Drama di Balik Foto ‘Akur’ Kapolri, Jaksa Agung, dan TNI: Sandiwara di Tengah Skandal Eks Jampidsus?

DEMOCRAZY.ID – Tensi tinggi di ranah penegak hukum Indonesia mendadak melunak lewat sebuah foto.

Momen langka ini terekam di sela Puncak Peringatan Hari Koperasi ke-79 di Indonesia Arena, Senayan, Jakarta, Minggu 12 Juli 2026.

​Kapolri Jenderal Listyo Sigit Prabowo, Jaksa Agung ST Burhanuddin, Panglima TNI Jenderal Agus Subiyanto, Menko Polkam Djamari Chaniago, dan Kepala BIN Herindra tampak kompak mengenakan batik sambil berjabat tangan erat di depan Presiden Prabowo Subianto.

Momen “adem” ini terjadi tepat sehari setelah Korps Pemberantasan Tindak Pidana Korupsi (Kortas Tipidkor) Polri menetapkan Eks Jampidsus Febrie Adriansyah sebagai tersangka kasus dugaan korupsi dan TPPU.

Hanya Strategi Komunikasi Politik?

Meskipun terlihat sangat harmonis, pengamat menilai potret tersebut memiliki pesan tersirat yang kuat untuk meredam kepanikan publik terkait stabilitas internal para penegak hukum.

Menurut pengamat komunikasi politik Universitas Esa Unggul, M Jamiluddin Ritonga, foto bersama tersebut memang sengaja dipamerkan untuk menepis isu konflik panas yang beredar di masyarakat.

​”Jadi, foto tersebut memuat pesan tidak ada kegaduhan antara Kejaksaan Agung, Polri, dan TNI. Pimpinan tiga lembaga ini tetap kompak dan harmonis,” ujar Jamiluddin.

Perang Dingin Aparat!

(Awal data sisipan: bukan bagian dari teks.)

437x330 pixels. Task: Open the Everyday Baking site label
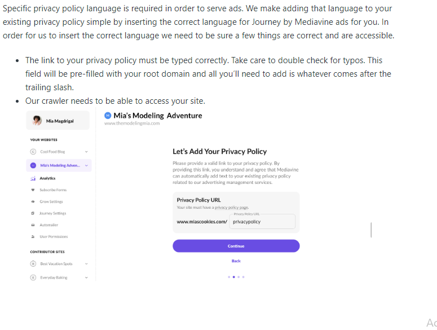tap(54, 278)
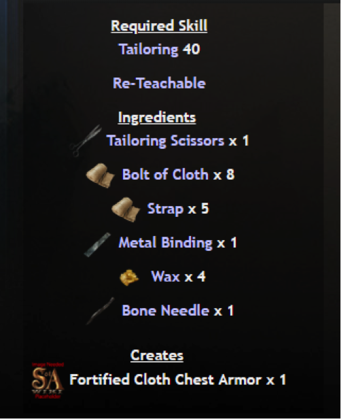Click the Bolt of Cloth roll icon
This screenshot has height=419, width=341.
click(101, 175)
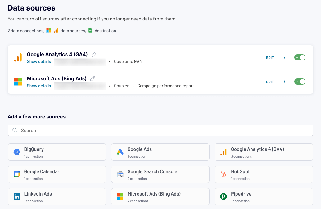Expand Show details under Google Analytics 4
Viewport: 321px width, 209px height.
point(39,61)
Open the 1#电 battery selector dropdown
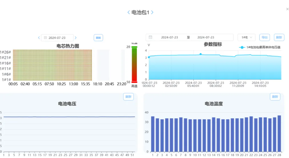This screenshot has height=158, width=289. [x=246, y=37]
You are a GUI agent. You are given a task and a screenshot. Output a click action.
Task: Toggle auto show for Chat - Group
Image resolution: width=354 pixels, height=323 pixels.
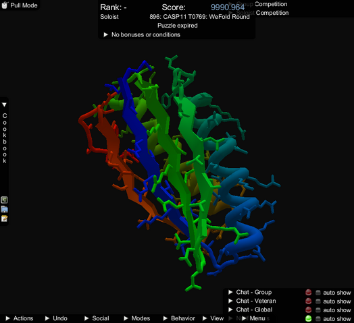click(318, 293)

Saat Kejagung dan Polri Saling Sikat, Pemberantasan Korupsi di Ambang Kehancuran

DPR Turun Tangan, Tepis Isu Friksi Antarlembaga

​Sebelumnya, Komisi III DPR RI bergerak cepat menjembatani kedua institusi dalam konferensi pers di Gedung Kejaksaan Agung, Sabtu 11 Juli 2026.

Ketua Komisi III DPR, Habiburokhman, bahkan mengajak jajaran Polri dan Kejagung untuk saling bergandengan tangan demi meredam isu miring di publik.

“Kami juga ingin memastikan tidak adanya ekses gesekan atau friksi antarinstansi terkait penanganan kasus ini,” kata Habiburokhman.

“Karena bagaimanapun ini adalah kasus terkait dengan oknum, dengan orang, dengan individu, bukan dengan institusi,” tegas Habiburokhman.

Proses hukum kini dipastikan berjalan profesional. Plt Jampidsus Rudi Margono dan Kepala Kortas Tipidkor Polri Irjen Totok Suharyanto sepakat bahwa pelimpahan tiga perkara korupsi ini dilakukan demi mempercepat penyelesaian kasus secara sinergis dan efektif.